EXERCISE DIRECTIONS: Apart from the images, every record below must be given again without alteration.
Top of DATASET EXTRACT
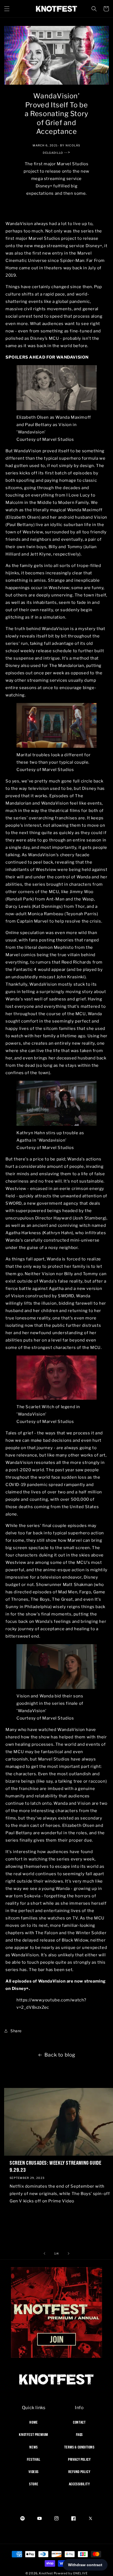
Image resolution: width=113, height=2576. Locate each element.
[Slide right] (69, 2253)
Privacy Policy (79, 2459)
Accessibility (79, 2484)
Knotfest (46, 2573)
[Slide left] (44, 2253)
Bottom of DATASET EXTRACT
RESULT OF THE EXERCISE:
Image resolution: width=113, height=2576. Locate each element.
[Slide right] (69, 2253)
Privacy Policy (79, 2459)
Accessibility (79, 2484)
Knotfest (46, 2573)
[Slide left] (44, 2253)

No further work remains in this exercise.